**EXERCISE PROMPT:** In the passage about planning a wedding, who paid for the reception center and most of the food?

**PASSAGE PROVIDED:**

The planning began. We didn't have long. The date was December 30th and it was already mid-October. Again for the note: no I was not pregnant. Just the culture to get married soon after you find THE ONE.
I didn't have extra money at my disposal and my parents really didn't either. They had 12 kids with their blended family so there were a lot of expenses (even with most of those kids living away from home). However, my mother said that they could help me with $500, which was very generous.
When it came time to plan, however, Steve said that we were not going to settle for having the reception at the cultural hall of the chapel if I wanted a reception center. We actually both wanted the reception at a center and so did Steve's mother. So, she paid for a reception center and most of the food. I paid for what I could with the $500 (which again was very generous).
It's usually the job of the bride's family to pay for the wedding, so I didn't really know what to do. It was not exactly traditional circumstances. I had a child, had experienced a divorce, and had just been through the LDS temple for myself.
When it came to the invite list, Steve and I didn't really have much of a say. We just took the names that our parents gave us and sent out the invitations to them. In hindsight, I think we should have taken more control of that so that we could have spent less on the food, etc.

**INFORMATION GIVEN:**
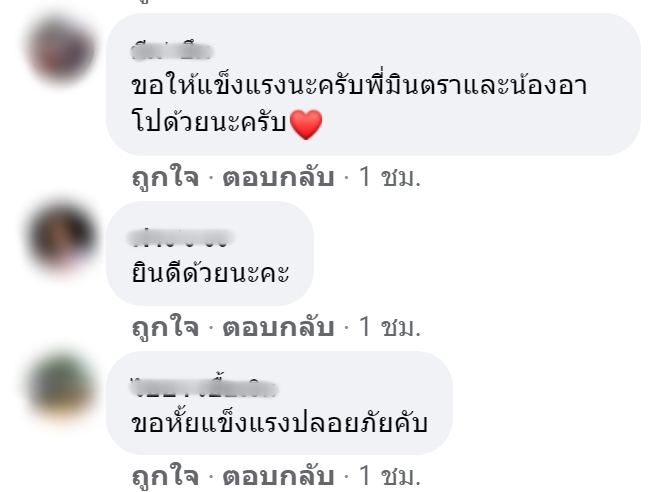The image size is (666, 492).
Task: Click ตอบกลับ under the heart emoji comment
Action: point(278,177)
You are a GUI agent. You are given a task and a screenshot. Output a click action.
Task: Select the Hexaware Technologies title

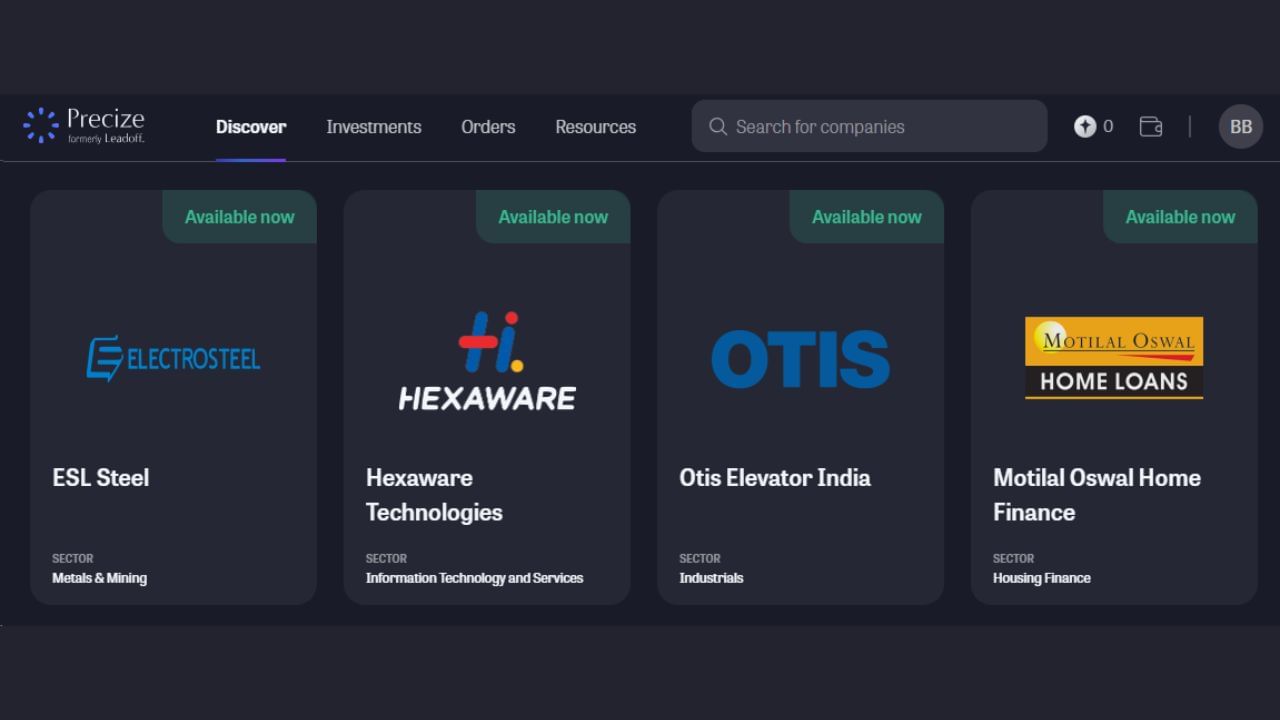pos(434,495)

**REPLY TO THE TASK:** Steve's mother paid for the reception center and most of the food.